======== Source passage
But Walsh found a way to make it work for his employees by rehiring fewer of them and offering at least the amount they were making on unemployment. He did this by playing with other rules around loan forgiveness.
Walsh said using resources such as those available from Nutter Law firm in Boston, he was able to calculate how much of his loan would be forgiven based on the numbers of employees rehired and how much he pays them. He decided he would use only that amount of the loan to pay them what they were making on unemployment.
He worked with lawyer Danielle Hanson of Philbrook & Associates, a Portland bookkeeping and business services firm. Hanson said in a May 11 call that for a business that is eligible for loan forgiveness (by using 75 percent of the money for payroll within eight weeks) the forgivable amount could be reduced if employee headcount goes below what it was in one of two specified time periods, whichever is more favorable, or if the total amount paid to employees over the eight weeks is less than 75 percent of what was paid in an eight-week period of the company’s first-quarter payroll.
================
======== Extracted records
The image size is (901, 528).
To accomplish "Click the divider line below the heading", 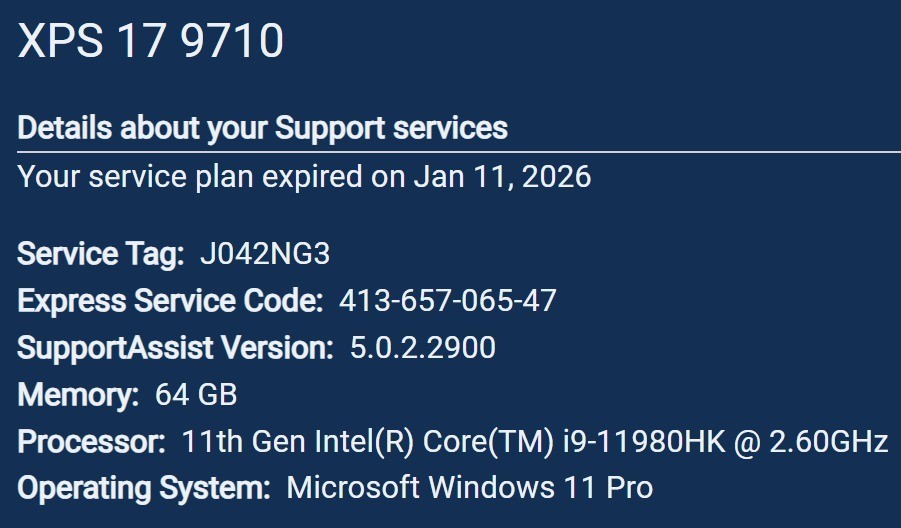I will coord(459,152).
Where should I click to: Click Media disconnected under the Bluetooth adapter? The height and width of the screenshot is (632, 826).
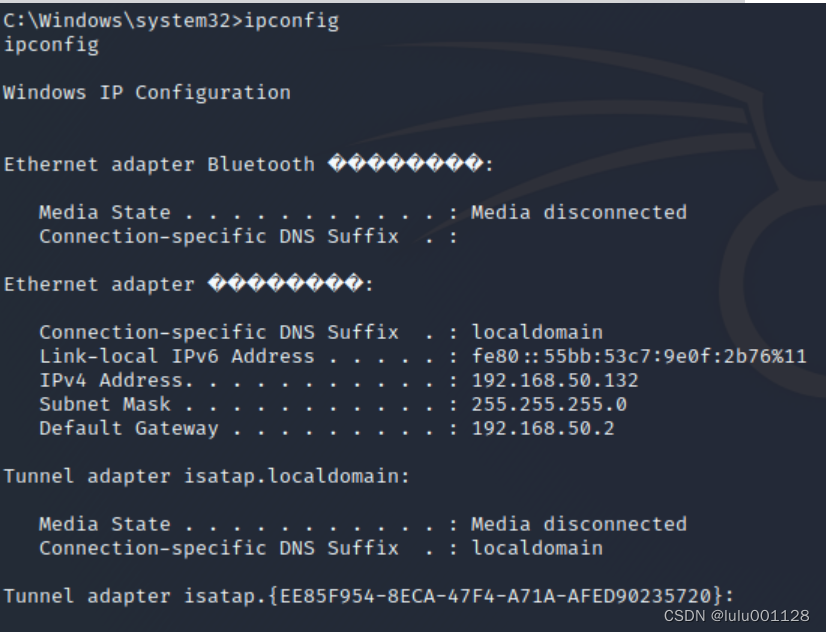[579, 213]
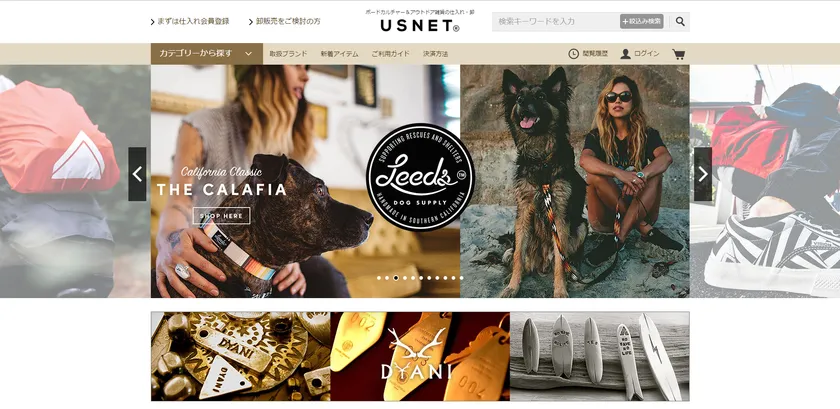Click into the 検索キーワードを入力 search field
Screen dimensions: 840x409
tap(555, 21)
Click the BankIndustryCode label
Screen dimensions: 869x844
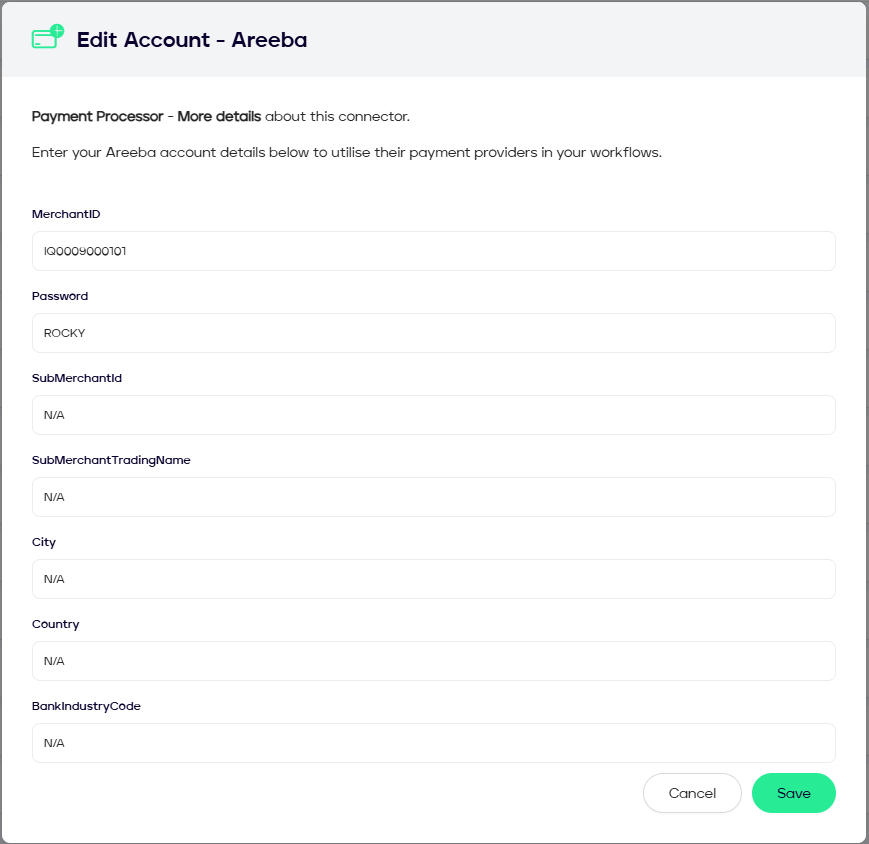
================
Your goal:
Pick up the passage on Walsh's loan-forgiveness plan for rehiring workers after its last sentence and write the next few sentences.

Result for this task:
Under some forgiveness scenarios, Hanson said, an employer could bring back fewer employees than were laid off, but the 75 percent salary requirement could be met by paying higher “hazard pay” for the eight-week period or by providing one-time bonuses at the end.
“So the employer is making up his 75 percent threshold based on his (first-quarter) wages, but he is also helping his employees make the same amount of money they would be making by not working,” she said. “But not every employer would be able to afford to pay employees that much more money because they might have a lot of employees.”
Walsh’s offer to pay at least what his employees were making with unemployment benefits made a difference to Rachel Heasley of Portland, who has been working for Green Clean Maine for six months. While the company was not required to shut down, the work dropped off in mid-March, and the business closed.
“People understandably were feeling unsure about us coming into their houses,” Heasley said.
For six weeks Heasley was unemployed. At first she thought she wouldn’t be making enough on unemployment to get by, but with the additional federal money she knew she would be fine for as long as it was available.
Because she works on commission, Heasley said she is worried that there will be less work over the coming months, so she was saving some of the extra unemployment money to protect herself against that uncertainty.
“It definitely occurred to me that there’s not much incentive to go back to work if I could be making more money just by staying home,” she said. “But (that by) using the PPP loans, Green Clean was able to address that definitely was a big consideration in my feeling OK about going back to work.”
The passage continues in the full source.